To solve the equation \( \cot^{-1}(\sqrt{x(x+3)}) + \sin^{-1}(\sqrt{x^2 + 3x + 1}) = \frac{\pi}{2} \), we will proceed step by step. ### Step 1: Define the function Let \( f(x) = \cot^{-1}(\sqrt{x(x+3)}) + \sin^{-1}(\sqrt{x^2 + 3x + 1}) \). ### Step 2: Determine the domain of the function For \( f(x) \) to be defined, both \( \sqrt{x(x+3)} \) and \( \sqrt{x^2 + 3x + 1} \) must be defined and within their respective ranges. 1. **Condition for \( \sqrt{x(x+3)} \)**: \[ x(x+3) \geq 0 \] This inequality holds when \( x \leq -3 \) or \( x \geq 0 \). 2. **Condition for \( \sqrt{x^2 + 3x + 1} \)**: \[ x^2 + 3x + 1 \geq 0 \] To find the roots of the quadratic equation \( x^2 + 3x + 1 = 0 \), we use the quadratic formula: \[ x = \frac{-b \pm \sqrt{b^2 - 4ac}}{2a} = \frac{-3 \pm \sqrt{3^2 - 4 \cdot 1 \cdot 1}}{2 \cdot 1} = \frac{-3 \pm \sqrt{5}}{2} \] The roots are \( x_1 = \frac{-3 - \sqrt{5}}{2} \) and \( x_2 = \frac{-3 + \sqrt{5}}{2} \). The quadratic opens upwards, so it is non-negative outside the interval \( \left( \frac{-3 - \sqrt{5}}{2}, \frac{-3 + \sqrt{5}}{2} \right) \). ### Step 3: Combine the conditions From the conditions derived: - \( x \leq -3 \) or \( x \geq 0 \) from \( \sqrt{x(x+3)} \). - \( x \leq \frac{-3 - \sqrt{5}}{2} \) or \( x \geq \frac{-3 + \sqrt{5}}{2} \) from \( \sqrt{x^2 + 3x + 1} \). ### Step 4: Analyze the intervals 1. **For \( x \leq -3 \)**: - Check if \( x \) satisfies \( x^2 + 3x + 1 \geq 0 \). Since \( -3 \) is less than \( \frac{-3 - \sqrt{5}}{2} \), this part is valid. 2. **For \( x \geq 0 \)**: - Check if \( x \) satisfies \( x^2 + 3x + 1 \geq 0 \).
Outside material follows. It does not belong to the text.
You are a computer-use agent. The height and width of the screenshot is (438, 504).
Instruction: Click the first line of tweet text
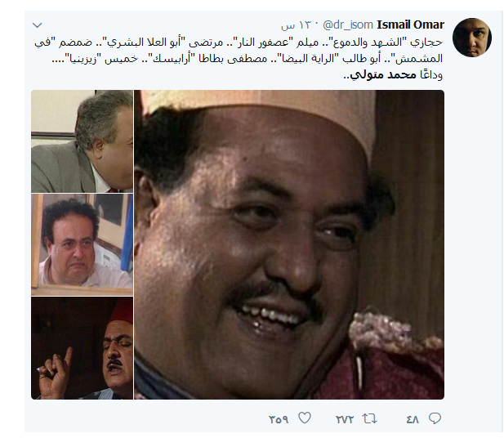tap(239, 42)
This is valid for all \( x \geq 0 \). ### Step 5: Check the values at the boundaries - At \( x = 0 \): \[ f(0) = \cot^{-1}(0) + \sin^{-1}(1) = \frac{\pi}{2} + \frac{\pi}{2} = \pi \quad (\text{not a solution}) \] - At \( x = -3 \): \[ f(-3) = \cot^{-1}(0) + \sin^{-1}(1) = \frac{\pi}{2} + \frac{\pi}{2} = \pi \quad (\text{not a solution}) \] ### Step 6: Conclusion Since there are no values of \( x \) that satisfy the equation \( f(x) = \frac{\pi}{2} \), we conclude that there are no real solutions. **Final Answer**: The number of real solutions is **0**.